Task brief → Tally how many lines of the entries below contain the string "type", treating uppercase and lowercase letters as distinct, and reply with the number alone.

Given records →

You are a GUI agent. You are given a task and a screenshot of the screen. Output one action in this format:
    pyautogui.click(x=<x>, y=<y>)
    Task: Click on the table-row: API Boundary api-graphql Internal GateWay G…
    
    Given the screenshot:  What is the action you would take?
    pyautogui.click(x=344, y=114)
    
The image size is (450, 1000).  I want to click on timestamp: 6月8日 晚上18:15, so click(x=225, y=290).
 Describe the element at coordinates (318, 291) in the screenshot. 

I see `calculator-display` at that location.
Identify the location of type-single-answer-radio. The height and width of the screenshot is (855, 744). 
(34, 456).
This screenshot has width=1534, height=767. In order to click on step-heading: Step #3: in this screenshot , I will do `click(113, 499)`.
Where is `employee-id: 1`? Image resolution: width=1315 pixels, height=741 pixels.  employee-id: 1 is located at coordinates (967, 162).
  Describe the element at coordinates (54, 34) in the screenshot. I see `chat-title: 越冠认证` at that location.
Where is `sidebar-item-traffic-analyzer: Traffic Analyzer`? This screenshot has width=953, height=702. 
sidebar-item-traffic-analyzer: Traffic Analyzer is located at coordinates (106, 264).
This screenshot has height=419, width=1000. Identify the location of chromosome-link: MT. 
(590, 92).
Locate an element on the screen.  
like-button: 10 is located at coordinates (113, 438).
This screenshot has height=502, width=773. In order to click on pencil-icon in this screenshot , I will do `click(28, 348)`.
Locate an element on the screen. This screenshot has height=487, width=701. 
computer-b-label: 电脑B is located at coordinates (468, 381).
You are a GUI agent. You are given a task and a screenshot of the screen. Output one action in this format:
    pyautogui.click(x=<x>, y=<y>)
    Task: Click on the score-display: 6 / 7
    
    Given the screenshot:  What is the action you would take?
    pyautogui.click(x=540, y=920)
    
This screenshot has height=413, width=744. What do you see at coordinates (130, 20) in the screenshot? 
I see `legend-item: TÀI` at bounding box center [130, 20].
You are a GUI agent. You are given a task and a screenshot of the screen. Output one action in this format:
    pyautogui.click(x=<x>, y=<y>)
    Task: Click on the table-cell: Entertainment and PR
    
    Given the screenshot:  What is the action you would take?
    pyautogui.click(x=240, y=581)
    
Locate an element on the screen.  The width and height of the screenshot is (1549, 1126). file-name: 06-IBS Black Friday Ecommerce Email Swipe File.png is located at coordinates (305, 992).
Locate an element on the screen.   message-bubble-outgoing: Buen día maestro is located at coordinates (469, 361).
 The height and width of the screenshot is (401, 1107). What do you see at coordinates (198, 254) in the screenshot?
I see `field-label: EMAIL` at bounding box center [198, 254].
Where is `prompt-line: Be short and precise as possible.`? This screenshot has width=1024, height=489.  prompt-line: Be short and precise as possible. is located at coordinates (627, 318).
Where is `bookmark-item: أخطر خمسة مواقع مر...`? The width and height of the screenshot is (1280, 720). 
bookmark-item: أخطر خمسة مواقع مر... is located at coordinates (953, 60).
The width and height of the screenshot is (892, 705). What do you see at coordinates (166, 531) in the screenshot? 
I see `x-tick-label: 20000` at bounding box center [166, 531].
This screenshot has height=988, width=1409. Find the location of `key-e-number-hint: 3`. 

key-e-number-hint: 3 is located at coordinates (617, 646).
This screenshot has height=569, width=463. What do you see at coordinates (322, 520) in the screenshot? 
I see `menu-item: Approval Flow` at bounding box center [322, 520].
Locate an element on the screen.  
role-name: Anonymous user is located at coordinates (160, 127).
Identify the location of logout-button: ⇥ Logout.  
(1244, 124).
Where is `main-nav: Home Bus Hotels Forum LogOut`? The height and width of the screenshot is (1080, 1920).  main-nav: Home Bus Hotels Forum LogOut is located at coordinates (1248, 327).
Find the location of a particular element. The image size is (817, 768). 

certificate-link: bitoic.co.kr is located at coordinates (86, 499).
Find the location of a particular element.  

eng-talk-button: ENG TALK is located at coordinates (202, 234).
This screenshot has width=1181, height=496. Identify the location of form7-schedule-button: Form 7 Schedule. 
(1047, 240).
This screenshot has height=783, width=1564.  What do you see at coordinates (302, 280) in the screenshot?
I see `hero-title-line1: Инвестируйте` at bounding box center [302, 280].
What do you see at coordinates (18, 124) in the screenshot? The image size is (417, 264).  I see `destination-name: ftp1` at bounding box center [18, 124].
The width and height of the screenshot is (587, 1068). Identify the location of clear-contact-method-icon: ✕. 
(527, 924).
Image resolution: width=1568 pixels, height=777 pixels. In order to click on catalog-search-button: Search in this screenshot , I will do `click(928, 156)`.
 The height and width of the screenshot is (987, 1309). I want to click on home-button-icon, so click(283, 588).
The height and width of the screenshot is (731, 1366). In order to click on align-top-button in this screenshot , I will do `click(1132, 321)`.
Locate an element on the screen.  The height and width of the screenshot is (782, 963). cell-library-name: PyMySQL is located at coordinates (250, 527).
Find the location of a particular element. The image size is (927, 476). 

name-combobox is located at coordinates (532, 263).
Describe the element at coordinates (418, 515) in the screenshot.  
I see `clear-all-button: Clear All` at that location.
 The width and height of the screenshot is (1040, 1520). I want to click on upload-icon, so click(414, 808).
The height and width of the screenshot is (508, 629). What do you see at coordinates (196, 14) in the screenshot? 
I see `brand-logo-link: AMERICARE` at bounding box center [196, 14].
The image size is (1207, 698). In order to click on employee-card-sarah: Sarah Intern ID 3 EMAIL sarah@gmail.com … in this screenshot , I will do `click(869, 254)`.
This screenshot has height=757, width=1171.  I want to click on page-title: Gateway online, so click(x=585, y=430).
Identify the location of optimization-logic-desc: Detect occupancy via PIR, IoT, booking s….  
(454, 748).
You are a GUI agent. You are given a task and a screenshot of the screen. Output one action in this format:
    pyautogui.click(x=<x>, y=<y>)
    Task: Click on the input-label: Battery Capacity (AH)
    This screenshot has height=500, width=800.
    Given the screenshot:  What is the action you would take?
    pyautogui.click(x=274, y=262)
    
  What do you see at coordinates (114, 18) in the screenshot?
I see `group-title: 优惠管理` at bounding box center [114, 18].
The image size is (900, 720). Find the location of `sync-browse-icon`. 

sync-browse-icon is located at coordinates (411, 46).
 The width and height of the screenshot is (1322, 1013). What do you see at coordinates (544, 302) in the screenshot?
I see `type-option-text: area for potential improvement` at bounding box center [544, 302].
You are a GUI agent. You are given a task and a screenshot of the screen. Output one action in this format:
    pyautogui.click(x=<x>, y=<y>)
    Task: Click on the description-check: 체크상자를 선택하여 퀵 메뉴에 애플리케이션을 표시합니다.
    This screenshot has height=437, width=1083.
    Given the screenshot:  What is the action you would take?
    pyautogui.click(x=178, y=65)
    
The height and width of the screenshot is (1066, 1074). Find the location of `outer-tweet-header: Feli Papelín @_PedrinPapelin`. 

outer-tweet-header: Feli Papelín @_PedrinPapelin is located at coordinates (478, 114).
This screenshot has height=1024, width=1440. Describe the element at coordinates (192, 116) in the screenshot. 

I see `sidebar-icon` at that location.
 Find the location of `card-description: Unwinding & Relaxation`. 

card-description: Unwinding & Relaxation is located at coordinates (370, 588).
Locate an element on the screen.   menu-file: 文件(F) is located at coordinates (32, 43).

Solution below → 2